Argyle and Greenbush sit on top of a major aquifer and well-known floodplains. Both communities are on the banks of the Penobscot River, and Argyle is located on Birch Stream and at the headwaters of Alton Bog. Argyle is adjacent to the Sunkhaze Meadows National Wildlife Refuge, which protects the second largest peatland in Maine.
In 2006 a landslide occurred on the banks of the Penobscot in Greenbush. It moved for 3 days, and undercut Route 2, requiring rebuilding of the route. Experts have determined that there is possibility of more landslides in the area.
The specific location(s), owner(s), and operator(s) of the dump are missing from the application.

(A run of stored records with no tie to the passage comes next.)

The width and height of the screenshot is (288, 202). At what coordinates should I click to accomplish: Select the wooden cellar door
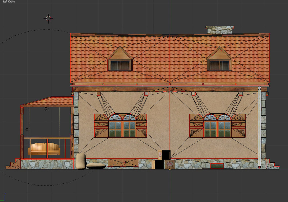123,163
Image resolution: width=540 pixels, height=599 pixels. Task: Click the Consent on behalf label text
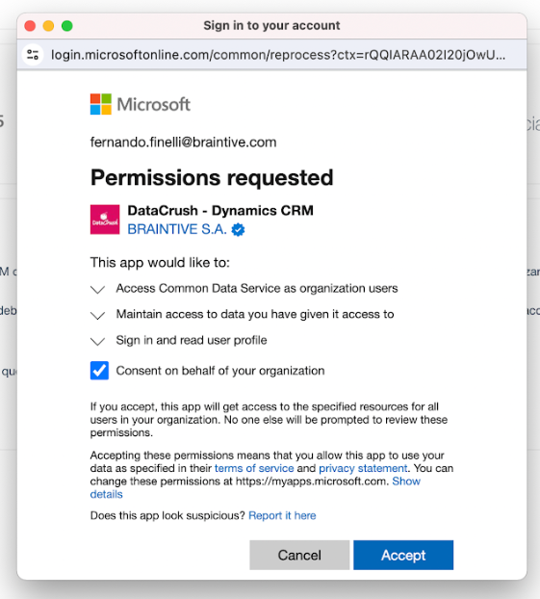[220, 371]
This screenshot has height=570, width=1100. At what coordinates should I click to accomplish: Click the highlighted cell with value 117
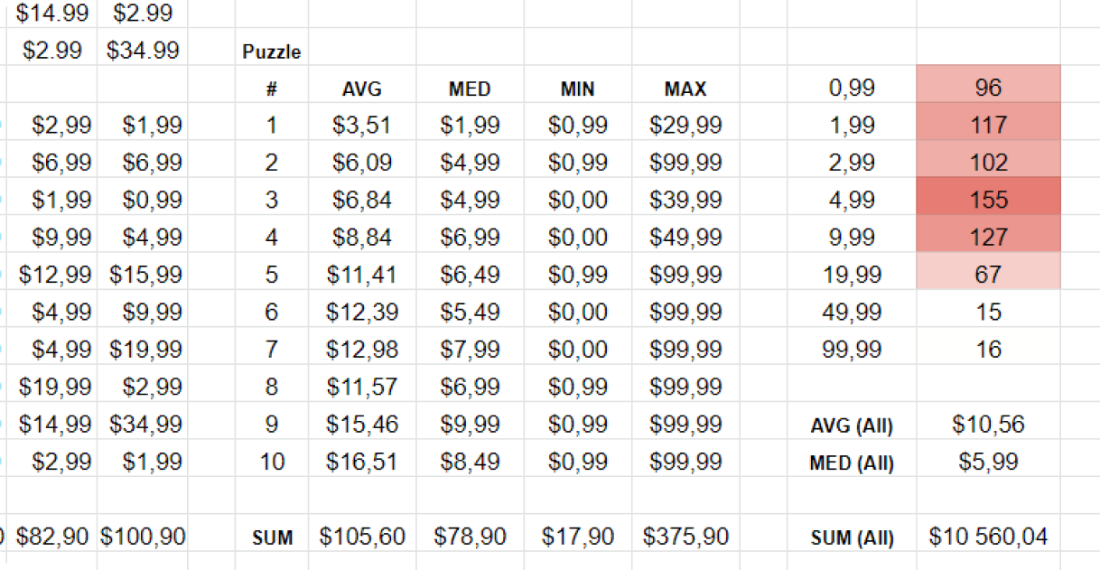point(988,126)
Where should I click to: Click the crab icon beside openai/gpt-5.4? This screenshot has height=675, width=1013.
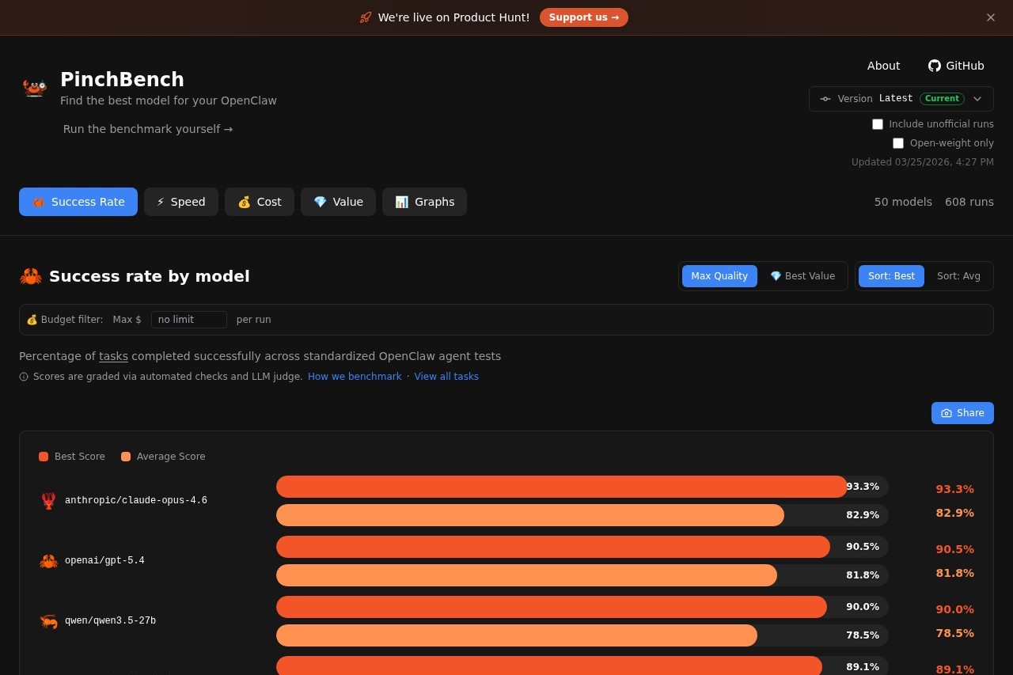pos(48,561)
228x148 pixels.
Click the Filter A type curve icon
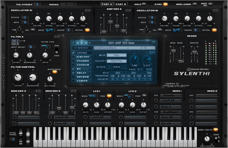click(x=45, y=47)
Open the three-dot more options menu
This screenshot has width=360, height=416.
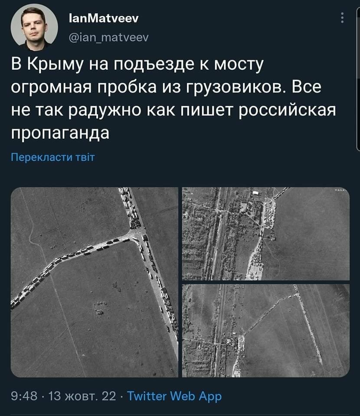[x=342, y=18]
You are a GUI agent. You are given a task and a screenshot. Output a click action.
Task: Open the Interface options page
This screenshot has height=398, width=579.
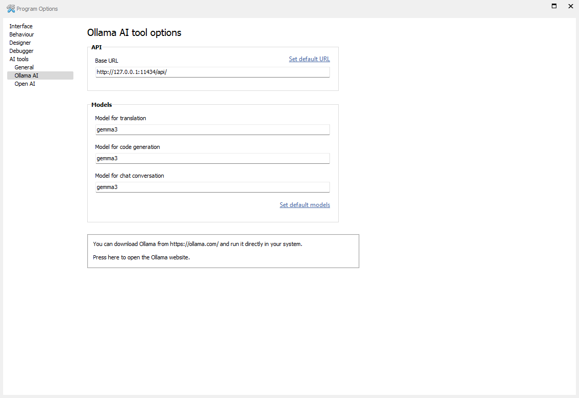point(21,26)
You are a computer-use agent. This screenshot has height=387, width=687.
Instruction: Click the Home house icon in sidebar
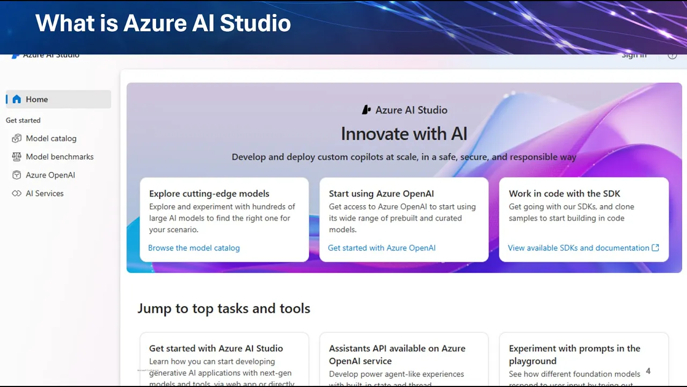pos(17,99)
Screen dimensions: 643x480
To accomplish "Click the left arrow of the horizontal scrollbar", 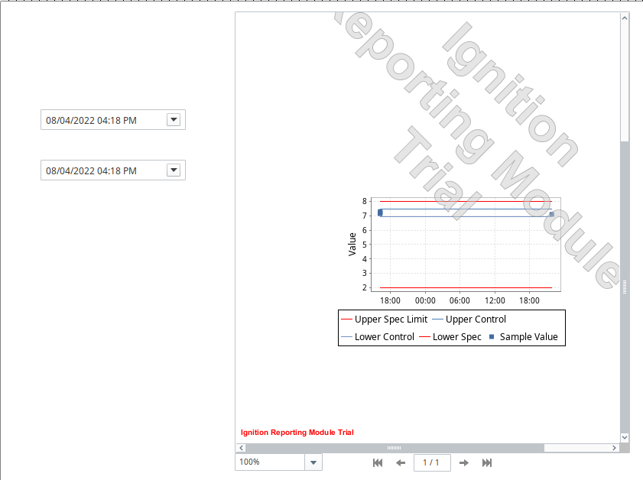I will click(x=241, y=447).
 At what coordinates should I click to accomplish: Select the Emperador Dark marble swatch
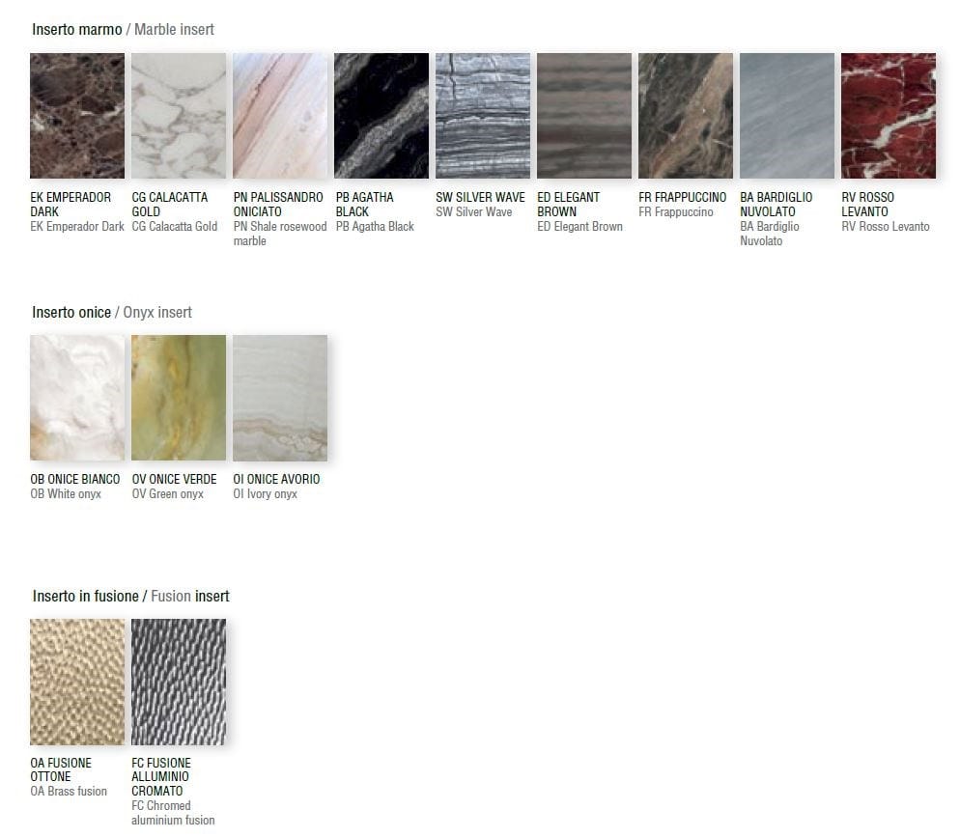pos(77,116)
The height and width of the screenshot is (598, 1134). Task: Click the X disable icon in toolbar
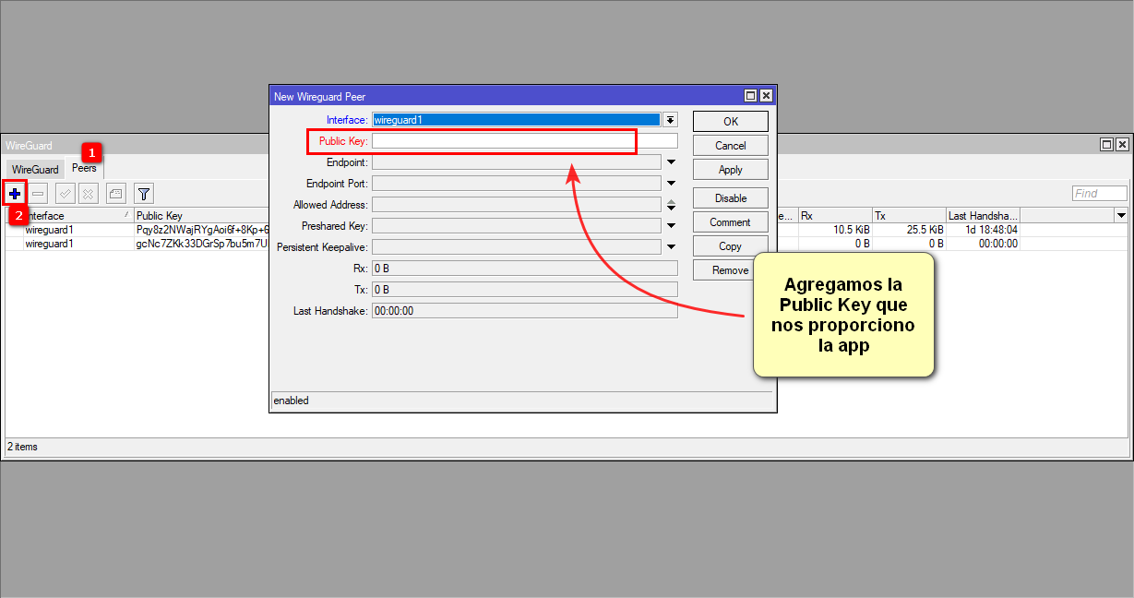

MRC states the dump would not necessarily be owned and operated by MRC, and could be transferred to a “Successor Entity.”
The application does not contain details on who the “Successor Entity” would be. When a local resident at the hearing asked whether it would be Casella, one of the attending Casella representatives dropped his pen and notebook on the floor, looking flustered.
MRC claims that 72 of its 187 member communities have signed a resolution in support of the plan.
Representative Stacey Guerin of Glenburn spoke at the July 2nd meeting, and referred to a letter filed on behalf of area Representative Anita Peavy Haskell to the DEP, stating that representatives of MRC member communities have communicated that they were not aware that that the resolution they signed would authorize MRC to develop a new dump. At no point in the “Resolution To Continue the Advancement of Post 2018 Planning Process,” that member towns signed, is development of a new landfill ever specifically mentioned.
Not one of the hundreds of people who attended the July 2nd meeting spoke in favor of the MRC dump plan.
Video of the meeting will be posted soon.
On May 21, 2014 the Municipal Review Committee Inc (http://mrcmaine.org/) met with residents of Argyle, Maine, site of a planned new landfill and other solid waste processing facilities. The meeting was held at Happy Acres Hall in Alton.
Over 100 local residents responded to the MRC dump proposal with a resounding No!